俺たちが着くと眼鏡をかけ、ボンテージを着た痴女がいた。
「なんだ?あの変態は?」
そう言うと全員がこちらを見る。
グレモリーはギャスパーを見ると安堵したようだ。
「ギャスパー!無事だったのね!」
「は、はいぃぃ!蓮先輩の家族二人に助けて貰いましたぁぁぁ!」
「んで、グレモリーは何で助けに来なかったんだ」
「そ、それはお兄さまが…」
「すまないね。私が止めさせてもらったよ」
「ふーん、分かった。取り合えず置いておこう。であいつはなんだ。白龍皇は分かるが」
そう言って指を指す。
すると痴女が名乗ってきた。
「私の名前はカテレア・レヴィアタン。真の魔王ですわ!」
いや知らねーよ。聞いてねーよ。真の魔王とか言ってるけど、テロリストだろーが。
「彼方が現代の赤の戦士ですね。白龍皇」
「ああ、そこの残念な赤龍帝よりも興味がある人だ」
「おい、さっきから残念言い過ぎだぞ!」
何か兵藤が抗議しているが実際残念だから仕方ない。
そんな事を思っているとテロリストが訳のわからないことをいってくる。
「さて、貴方の正体は下等な人間だと分かっています。なので、そのベルトを寄越しなさい」
「………あ?」
「あら、下等な人間にはわからなかったかしら?そのベルトを寄越せと言ってるんです。そのベルトで変身するのはこの真の魔王こそが相応しい」
俺はその言葉にキレかけた。いや――――
「…………そーか」
「おや、伝わりましたか。では早く……」
「そんなに死にたいんだな…!」
―――キレた。
その瞬間前にグレモリーに出した殺気よりも数十倍の殺気を放つ。
回りの空気が震える。
「おいおい、人間が発していい殺気じゃねーぞこれ」
「どうもカテレアは起こしちゃいけないものを起こしちゃったようだね」
後ろでそんな事をいっているが俺は気にしない。
「わ、私に逆らってみなさい!オーフィスが黙ってないわよ!」
オーフィス?何で今あいつの名前が出てくるんだ?
「蓮!禍の団のボスは無限の龍神のオーフィスだ!そいつがオーフィスの力を持っている可能性がある!」
あー、そうだったそうだった。オーフィスを騙そうとしてた奴らだった。
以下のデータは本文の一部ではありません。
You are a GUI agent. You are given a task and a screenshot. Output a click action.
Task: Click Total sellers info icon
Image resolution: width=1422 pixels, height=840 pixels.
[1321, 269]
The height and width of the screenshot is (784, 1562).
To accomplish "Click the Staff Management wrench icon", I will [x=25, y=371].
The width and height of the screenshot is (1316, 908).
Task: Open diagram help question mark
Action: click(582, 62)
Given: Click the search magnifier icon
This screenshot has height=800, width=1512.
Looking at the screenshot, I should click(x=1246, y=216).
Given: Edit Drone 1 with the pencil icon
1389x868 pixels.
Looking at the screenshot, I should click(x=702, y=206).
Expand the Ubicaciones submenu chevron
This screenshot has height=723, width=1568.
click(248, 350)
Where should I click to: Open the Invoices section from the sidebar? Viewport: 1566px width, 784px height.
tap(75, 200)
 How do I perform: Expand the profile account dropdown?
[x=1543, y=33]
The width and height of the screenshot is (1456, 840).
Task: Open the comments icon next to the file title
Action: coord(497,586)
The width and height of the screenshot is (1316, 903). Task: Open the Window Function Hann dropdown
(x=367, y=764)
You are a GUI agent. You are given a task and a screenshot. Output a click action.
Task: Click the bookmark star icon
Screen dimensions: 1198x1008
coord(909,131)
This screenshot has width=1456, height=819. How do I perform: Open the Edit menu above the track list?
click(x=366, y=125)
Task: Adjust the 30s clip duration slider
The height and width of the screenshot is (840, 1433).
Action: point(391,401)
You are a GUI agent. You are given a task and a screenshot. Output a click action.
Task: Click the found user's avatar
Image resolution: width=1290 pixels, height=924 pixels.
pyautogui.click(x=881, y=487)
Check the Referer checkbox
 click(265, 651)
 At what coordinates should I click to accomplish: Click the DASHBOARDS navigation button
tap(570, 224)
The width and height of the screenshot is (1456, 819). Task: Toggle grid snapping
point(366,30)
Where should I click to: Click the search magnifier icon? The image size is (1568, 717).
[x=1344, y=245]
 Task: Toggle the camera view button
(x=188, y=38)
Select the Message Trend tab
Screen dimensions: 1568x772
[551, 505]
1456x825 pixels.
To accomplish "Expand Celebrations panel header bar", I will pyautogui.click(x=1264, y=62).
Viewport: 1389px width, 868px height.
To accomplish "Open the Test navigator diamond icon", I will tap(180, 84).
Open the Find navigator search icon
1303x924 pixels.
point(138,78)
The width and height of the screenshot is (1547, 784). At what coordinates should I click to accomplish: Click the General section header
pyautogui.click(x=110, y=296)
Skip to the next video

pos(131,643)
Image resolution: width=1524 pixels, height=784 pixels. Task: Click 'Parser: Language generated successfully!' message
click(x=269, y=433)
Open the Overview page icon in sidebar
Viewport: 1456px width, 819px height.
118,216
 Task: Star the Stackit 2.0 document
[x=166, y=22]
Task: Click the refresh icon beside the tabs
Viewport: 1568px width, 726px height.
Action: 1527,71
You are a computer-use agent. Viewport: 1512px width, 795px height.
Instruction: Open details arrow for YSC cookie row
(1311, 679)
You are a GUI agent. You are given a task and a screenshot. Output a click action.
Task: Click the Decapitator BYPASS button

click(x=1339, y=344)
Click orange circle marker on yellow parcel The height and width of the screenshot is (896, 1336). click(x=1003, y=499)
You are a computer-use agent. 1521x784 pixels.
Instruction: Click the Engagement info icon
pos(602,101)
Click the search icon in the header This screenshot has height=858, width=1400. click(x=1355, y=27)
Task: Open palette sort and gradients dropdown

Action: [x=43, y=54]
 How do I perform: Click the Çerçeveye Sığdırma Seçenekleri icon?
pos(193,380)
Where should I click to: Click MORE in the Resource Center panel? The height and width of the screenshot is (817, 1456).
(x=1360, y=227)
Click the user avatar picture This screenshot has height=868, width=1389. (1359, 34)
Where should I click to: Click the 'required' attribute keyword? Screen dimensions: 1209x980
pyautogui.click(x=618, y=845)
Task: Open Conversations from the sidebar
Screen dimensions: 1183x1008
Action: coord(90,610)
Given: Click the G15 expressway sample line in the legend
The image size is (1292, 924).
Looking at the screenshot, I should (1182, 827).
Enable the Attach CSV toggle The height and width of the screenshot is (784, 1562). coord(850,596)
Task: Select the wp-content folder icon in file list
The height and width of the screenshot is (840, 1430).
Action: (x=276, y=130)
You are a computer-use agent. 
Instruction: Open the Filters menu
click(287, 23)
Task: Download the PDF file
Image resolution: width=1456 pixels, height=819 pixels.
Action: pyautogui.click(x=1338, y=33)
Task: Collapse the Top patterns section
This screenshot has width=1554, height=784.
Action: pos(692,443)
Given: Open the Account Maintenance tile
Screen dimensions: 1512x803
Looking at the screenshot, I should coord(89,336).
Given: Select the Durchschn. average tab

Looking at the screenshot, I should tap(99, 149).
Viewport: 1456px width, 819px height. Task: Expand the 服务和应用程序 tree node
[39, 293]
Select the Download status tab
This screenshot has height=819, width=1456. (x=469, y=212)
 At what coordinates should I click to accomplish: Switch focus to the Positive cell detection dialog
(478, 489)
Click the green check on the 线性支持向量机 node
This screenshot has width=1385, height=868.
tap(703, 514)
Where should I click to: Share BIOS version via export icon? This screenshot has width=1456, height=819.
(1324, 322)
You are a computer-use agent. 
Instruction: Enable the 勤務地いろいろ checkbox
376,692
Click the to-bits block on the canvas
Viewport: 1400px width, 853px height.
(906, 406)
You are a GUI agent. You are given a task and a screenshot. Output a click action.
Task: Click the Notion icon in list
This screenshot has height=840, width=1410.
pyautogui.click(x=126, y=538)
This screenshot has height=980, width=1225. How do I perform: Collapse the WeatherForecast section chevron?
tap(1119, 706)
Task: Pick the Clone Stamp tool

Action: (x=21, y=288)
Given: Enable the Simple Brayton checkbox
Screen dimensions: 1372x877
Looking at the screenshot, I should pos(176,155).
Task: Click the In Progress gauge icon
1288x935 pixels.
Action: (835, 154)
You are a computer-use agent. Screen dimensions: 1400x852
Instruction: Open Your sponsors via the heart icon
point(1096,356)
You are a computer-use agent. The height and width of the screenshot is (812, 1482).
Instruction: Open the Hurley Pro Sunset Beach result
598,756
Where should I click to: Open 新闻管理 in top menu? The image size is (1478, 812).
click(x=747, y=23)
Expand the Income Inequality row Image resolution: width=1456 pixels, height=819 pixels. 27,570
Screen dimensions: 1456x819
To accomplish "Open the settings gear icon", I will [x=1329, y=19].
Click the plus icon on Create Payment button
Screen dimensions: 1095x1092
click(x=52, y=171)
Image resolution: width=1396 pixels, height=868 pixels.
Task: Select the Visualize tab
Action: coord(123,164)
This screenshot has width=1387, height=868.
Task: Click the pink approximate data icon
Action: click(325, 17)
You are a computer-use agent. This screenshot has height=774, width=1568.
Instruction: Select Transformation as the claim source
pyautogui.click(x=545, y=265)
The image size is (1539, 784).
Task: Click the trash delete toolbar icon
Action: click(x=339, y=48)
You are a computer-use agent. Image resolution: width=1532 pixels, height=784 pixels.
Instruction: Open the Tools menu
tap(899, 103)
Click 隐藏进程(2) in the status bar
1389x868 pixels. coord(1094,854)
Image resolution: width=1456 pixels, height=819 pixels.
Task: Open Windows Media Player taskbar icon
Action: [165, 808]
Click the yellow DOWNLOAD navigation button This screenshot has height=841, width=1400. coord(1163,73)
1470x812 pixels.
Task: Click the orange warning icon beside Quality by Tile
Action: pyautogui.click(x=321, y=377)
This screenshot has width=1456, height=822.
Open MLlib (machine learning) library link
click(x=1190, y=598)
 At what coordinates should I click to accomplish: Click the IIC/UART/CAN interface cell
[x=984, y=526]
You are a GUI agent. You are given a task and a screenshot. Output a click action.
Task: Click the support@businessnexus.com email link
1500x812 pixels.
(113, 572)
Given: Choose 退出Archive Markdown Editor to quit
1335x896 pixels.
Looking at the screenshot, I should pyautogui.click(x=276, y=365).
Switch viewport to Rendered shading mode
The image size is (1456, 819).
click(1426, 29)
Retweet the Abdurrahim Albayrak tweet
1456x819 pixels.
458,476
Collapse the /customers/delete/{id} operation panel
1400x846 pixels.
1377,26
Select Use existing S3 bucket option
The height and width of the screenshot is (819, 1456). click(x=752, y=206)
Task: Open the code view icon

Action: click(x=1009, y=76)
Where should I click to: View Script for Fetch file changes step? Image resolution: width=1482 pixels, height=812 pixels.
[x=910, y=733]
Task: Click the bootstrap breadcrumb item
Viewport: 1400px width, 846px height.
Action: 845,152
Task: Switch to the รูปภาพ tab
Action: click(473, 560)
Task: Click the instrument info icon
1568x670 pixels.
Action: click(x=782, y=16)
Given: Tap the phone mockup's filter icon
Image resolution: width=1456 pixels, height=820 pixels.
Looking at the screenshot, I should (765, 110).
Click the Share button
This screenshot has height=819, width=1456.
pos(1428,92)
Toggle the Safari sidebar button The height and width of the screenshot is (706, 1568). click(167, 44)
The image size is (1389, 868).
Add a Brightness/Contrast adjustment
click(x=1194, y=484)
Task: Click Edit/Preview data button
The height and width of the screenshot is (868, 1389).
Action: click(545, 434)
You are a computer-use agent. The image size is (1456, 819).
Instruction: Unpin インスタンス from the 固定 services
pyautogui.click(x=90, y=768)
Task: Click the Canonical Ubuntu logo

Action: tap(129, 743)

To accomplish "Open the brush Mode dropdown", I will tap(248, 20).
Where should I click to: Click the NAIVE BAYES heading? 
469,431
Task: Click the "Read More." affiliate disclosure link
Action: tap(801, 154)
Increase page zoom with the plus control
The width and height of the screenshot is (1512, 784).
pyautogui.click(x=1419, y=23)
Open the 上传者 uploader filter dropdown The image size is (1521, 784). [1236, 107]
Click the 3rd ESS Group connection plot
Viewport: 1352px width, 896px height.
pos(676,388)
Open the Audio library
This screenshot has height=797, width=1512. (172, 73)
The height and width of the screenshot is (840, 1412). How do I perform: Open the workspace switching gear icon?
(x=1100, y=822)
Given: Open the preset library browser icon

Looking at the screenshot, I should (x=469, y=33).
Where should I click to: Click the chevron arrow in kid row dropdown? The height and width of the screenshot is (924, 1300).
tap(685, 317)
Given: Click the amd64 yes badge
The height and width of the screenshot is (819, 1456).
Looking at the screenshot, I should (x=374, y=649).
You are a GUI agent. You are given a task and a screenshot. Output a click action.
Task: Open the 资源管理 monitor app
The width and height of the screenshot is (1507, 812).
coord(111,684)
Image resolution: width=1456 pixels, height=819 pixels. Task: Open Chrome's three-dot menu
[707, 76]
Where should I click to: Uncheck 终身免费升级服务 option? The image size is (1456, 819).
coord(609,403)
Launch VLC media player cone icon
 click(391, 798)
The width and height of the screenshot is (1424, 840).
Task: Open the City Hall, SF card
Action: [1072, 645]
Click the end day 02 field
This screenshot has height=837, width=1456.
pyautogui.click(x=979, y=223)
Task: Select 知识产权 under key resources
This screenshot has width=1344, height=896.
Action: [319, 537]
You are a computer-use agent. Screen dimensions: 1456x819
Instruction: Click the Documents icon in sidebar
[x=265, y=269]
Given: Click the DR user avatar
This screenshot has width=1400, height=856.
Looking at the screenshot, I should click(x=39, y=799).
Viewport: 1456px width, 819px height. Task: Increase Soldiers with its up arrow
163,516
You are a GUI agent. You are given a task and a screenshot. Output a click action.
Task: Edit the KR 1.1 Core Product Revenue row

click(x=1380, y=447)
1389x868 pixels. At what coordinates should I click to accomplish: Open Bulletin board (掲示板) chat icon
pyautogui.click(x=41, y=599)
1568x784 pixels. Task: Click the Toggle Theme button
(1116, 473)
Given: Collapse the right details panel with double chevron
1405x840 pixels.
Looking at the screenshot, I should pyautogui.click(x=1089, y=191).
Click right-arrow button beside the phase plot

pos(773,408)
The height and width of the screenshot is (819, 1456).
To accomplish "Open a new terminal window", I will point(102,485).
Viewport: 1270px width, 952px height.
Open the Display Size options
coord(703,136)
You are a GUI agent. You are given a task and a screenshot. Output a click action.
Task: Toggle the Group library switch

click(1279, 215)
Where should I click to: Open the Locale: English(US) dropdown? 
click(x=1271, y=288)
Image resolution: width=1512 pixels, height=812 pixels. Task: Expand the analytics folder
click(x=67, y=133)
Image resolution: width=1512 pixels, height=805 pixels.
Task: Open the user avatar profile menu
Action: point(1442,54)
思い出した。
「そう!私達禍の団の後ろにはオーフィスが「何言ってんだ?」何?」
「オーフィスなら俺の家にいるぞ」
『は!?』
俺がそう言うと全員が驚く。いや、白龍皇だけは笑っていた。
「そ、そんなはず…「それも結構前から。今呼ぶぞ」ッ!」
「オーフィス、来な」
そう言うと俺の隣で次元の隙間が開く。その中からオーフィスが出てくる。
「ん、蓮、我呼んだ?」
「本当にオーフィスが…」
カテレアが驚いているがそこでまたオーフィスが爆弾を放つ。
「ん、エウリュアレ、どうゆうこと?」
「それはねーあの変な服着た女が貴方の名前を言ったからよ」
「あ、カテレア」
そんな会話をしているが後ろではオーフィスが言った彼女の名前に驚く。
「おい今エウリュアレって言わなかったか!?あの女があの女神か!?」
「もうなんでも有りな気がしてきた…」
うん、俺んちはこんな感じだ。諦めろ。さて、殺ろうか。
「よし、もういいな。カテレア…だったか?今からお前ぶっ殺すからよ。ついでに裏切った白龍皇もな」
「気づいたのか!?」
「あの女の近くにいる時点で裏切ったってこたぁわかるだろ」
そう言っていると、カテレアは不適に笑い始めた。
「フ、フフフ、わかりました。こちらも切り札を出しましょう」
そう言ってカテレアはどこからか黒い瓶を取りだしたあと、魔法を上に放ち、爆発させた。その瞬間二体の灰色の影が出てくる。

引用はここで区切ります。